**What to work on**
a. In the passage on generative drug design, why are traditional methods such as high-throughput screening considered inefficient?
b. Continue the passage on generative drug design after its final sentence.

The source code is available via https://github.com/yutongLi1997/CLigOpt-Controllable-Ligand-Design-through-Target-Specific-Optimisation.
1 Introduction
The development of novel drugs is dependent on the efficient discovery of novel molecules (Bilodeau et al. 2022b). A critical challenge in this process is the difficulty in navigating the immense molecular space. Traditional methods, such as high-throughput screening, are inefficient as they require large resources and only result in a small number of hits (Zeng et al. 2022). Attention has been drawn to powerful generative deep learning techniques for efficient drug design due to their ability to learn a distribution for a given dataset and produce novel synthetic data from it. Deep generative models can explore chemical space efficiently through formulating a mapping between desired properties and corresponding molecular structures (Bilodeau et al. 2022a). Attributed to the success of syntactic pattern recognition in language modelling tasks, early molecular generative models are designed on the basis of SMILES, a line notation that describes chemical structures using ASCII strings. However, SMILES representation is limited by its intrinsic instability in describing molecular structural information, as structurally similar molecules can result in dissimilar SMILES strings (Pang et al. 2024).

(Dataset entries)
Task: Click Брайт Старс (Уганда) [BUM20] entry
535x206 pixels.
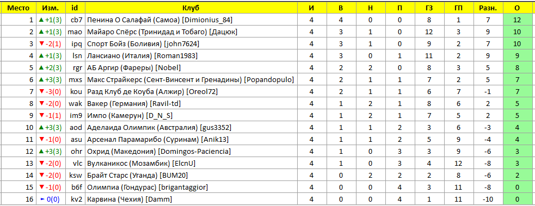Action: pos(138,175)
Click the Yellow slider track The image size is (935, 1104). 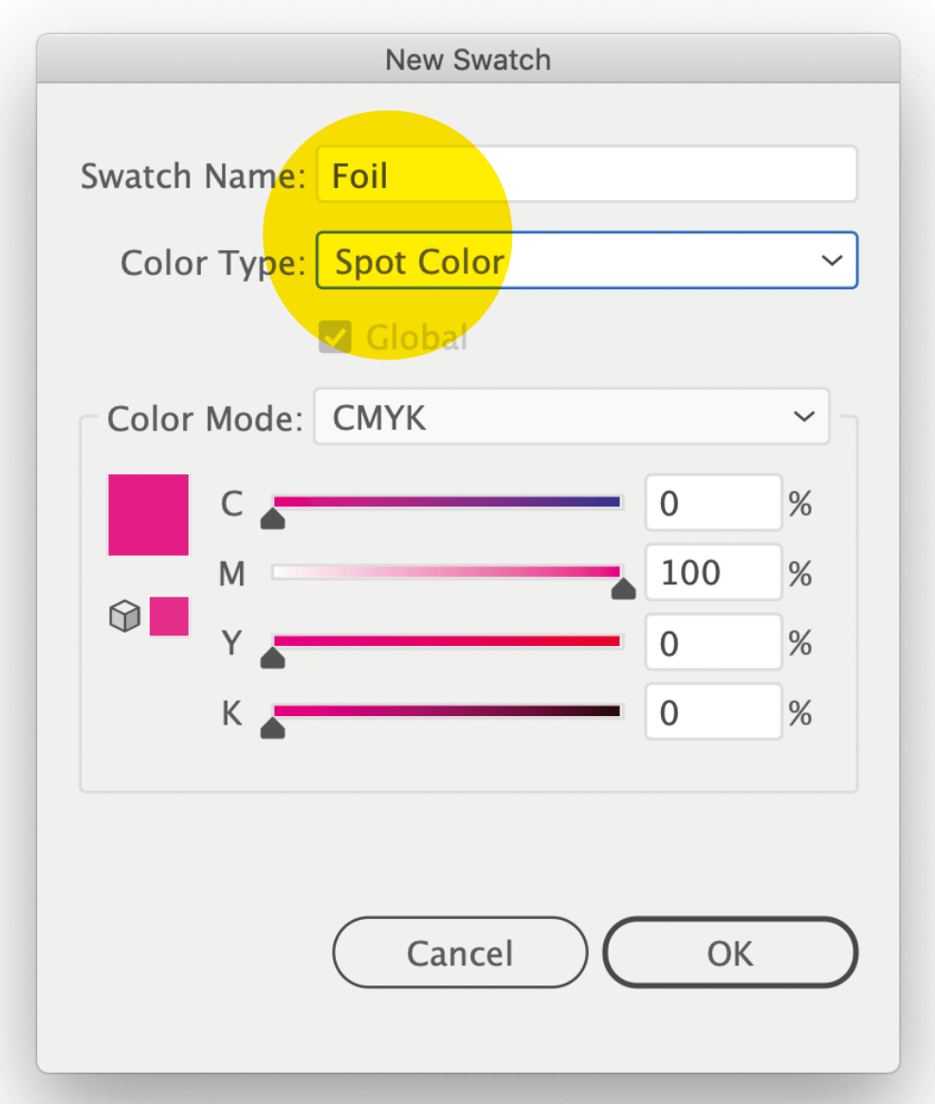click(447, 642)
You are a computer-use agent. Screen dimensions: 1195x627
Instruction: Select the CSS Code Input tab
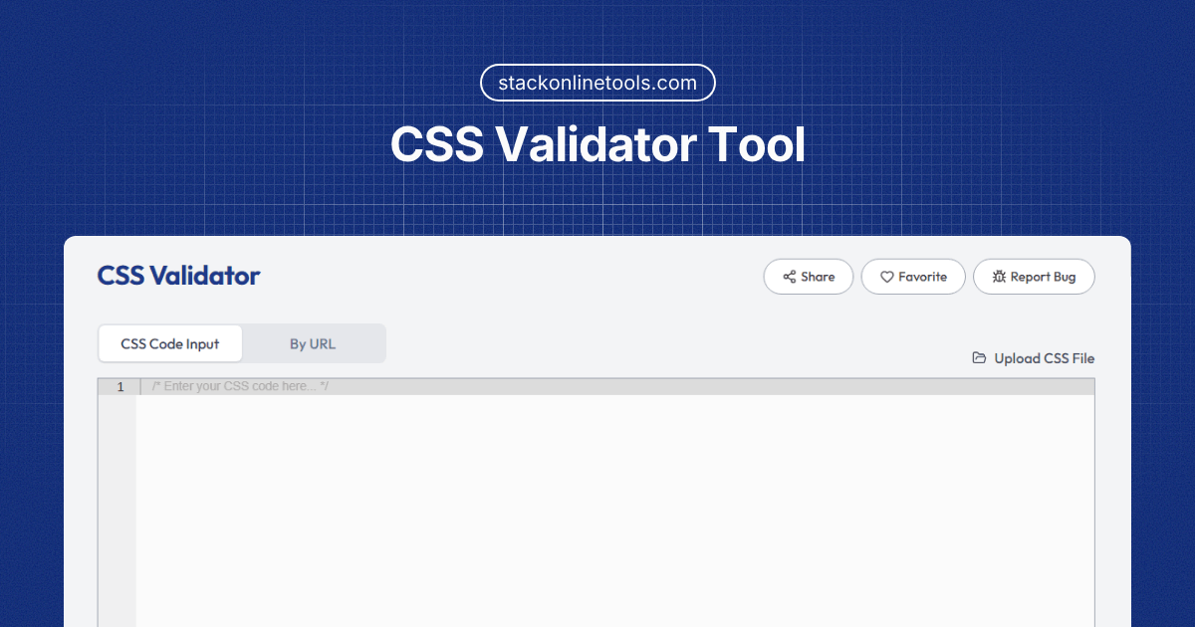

**Answers to this exercise**
a. They require large resources and only result in a small number of hits.

b.
Graph-based generative models are considered particularly suitable for molecular generation, as molecular structures are naturally well-represented by graphs (Cheng et al. 2021). With success in applications of generative models and graph neural networks (GNNs), many popular generative architectures such as variational autoencoder (VAE) (Liu et al. 2018), flow-based models (Jin et al. 2023), are adapted to graph data structures and applied on molecule generation tasks. A common generation strategy starts with a latent representation with no atoms and bonds, building molecular graphs through autoregressive or one-shot generation. However, such generation strategy utilizes random sampling to introduce novelty in the generated molecular structures. As molecule generation is extremely strict with precise validity and biological constraints, the basic graph-based molecular generation is unreliable and requires further control, which leads to the adoption of chemistry-aware constrained generation steps (e.g. Liu et al. 2018).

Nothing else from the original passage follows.